Start of Data

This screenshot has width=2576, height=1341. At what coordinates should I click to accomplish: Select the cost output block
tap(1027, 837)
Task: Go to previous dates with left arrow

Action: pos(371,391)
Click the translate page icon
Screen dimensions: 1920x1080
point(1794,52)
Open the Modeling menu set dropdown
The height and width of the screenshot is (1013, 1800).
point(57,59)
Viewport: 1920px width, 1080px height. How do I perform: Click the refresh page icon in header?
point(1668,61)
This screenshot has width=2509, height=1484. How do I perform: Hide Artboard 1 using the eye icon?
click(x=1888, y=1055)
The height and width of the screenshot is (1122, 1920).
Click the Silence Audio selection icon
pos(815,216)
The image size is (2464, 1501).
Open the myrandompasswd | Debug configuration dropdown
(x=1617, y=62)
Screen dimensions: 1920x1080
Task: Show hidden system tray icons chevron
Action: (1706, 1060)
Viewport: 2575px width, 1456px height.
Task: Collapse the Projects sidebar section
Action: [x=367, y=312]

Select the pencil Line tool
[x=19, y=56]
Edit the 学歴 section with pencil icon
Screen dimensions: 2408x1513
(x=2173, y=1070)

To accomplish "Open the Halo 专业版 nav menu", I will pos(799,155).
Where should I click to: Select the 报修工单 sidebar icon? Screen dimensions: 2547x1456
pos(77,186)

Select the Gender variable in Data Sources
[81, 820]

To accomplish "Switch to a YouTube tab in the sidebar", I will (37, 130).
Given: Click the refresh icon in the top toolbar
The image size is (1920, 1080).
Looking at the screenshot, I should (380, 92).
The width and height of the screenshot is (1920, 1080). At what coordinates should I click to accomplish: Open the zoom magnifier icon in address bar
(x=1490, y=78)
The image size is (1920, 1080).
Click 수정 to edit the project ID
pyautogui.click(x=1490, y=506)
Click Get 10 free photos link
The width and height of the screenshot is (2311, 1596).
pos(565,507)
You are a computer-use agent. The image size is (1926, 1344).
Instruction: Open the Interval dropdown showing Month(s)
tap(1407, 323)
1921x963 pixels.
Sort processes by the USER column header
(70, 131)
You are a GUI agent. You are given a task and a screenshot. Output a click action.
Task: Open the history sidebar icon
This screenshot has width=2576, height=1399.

End of Data

▶ [Exercise objective]
Line by line, output the listing above without alteration.

▶ [Completed exercise]
This screenshot has width=2576, height=1341. At what coordinates should I click to accomplish: Select the cost output block
tap(1027, 837)
Task: Go to previous dates with left arrow

Action: pos(371,391)
Click the translate page icon
Screen dimensions: 1920x1080
point(1794,52)
Open the Modeling menu set dropdown
The height and width of the screenshot is (1013, 1800).
point(57,59)
Viewport: 1920px width, 1080px height. How do I perform: Click the refresh page icon in header?
point(1668,61)
This screenshot has width=2509, height=1484. How do I perform: Hide Artboard 1 using the eye icon?
click(x=1888, y=1055)
The height and width of the screenshot is (1122, 1920).
Click the Silence Audio selection icon
pos(815,216)
The image size is (2464, 1501).
Open the myrandompasswd | Debug configuration dropdown
(x=1617, y=62)
Screen dimensions: 1920x1080
Task: Show hidden system tray icons chevron
Action: (1706, 1060)
Viewport: 2575px width, 1456px height.
Task: Collapse the Projects sidebar section
Action: [x=367, y=312]

Select the pencil Line tool
[x=19, y=56]
Edit the 学歴 section with pencil icon
Screen dimensions: 2408x1513
(x=2173, y=1070)

To accomplish "Open the Halo 专业版 nav menu", I will pos(799,155).
Where should I click to: Select the 报修工单 sidebar icon? Screen dimensions: 2547x1456
pos(77,186)

Select the Gender variable in Data Sources
[81, 820]

To accomplish "Switch to a YouTube tab in the sidebar", I will (37, 130).
Given: Click the refresh icon in the top toolbar
The image size is (1920, 1080).
Looking at the screenshot, I should (380, 92).
The width and height of the screenshot is (1920, 1080). At what coordinates should I click to accomplish: Open the zoom magnifier icon in address bar
(x=1490, y=78)
The image size is (1920, 1080).
Click 수정 to edit the project ID
pyautogui.click(x=1490, y=506)
Click Get 10 free photos link
The width and height of the screenshot is (2311, 1596).
pos(565,507)
You are a computer-use agent. The image size is (1926, 1344).
Instruction: Open the Interval dropdown showing Month(s)
tap(1407, 323)
1921x963 pixels.
Sort processes by the USER column header
(70, 131)
You are a GUI agent. You are given a task and a screenshot. Output a click action.
Task: Open the history sidebar icon
This screenshot has width=2576, height=1399.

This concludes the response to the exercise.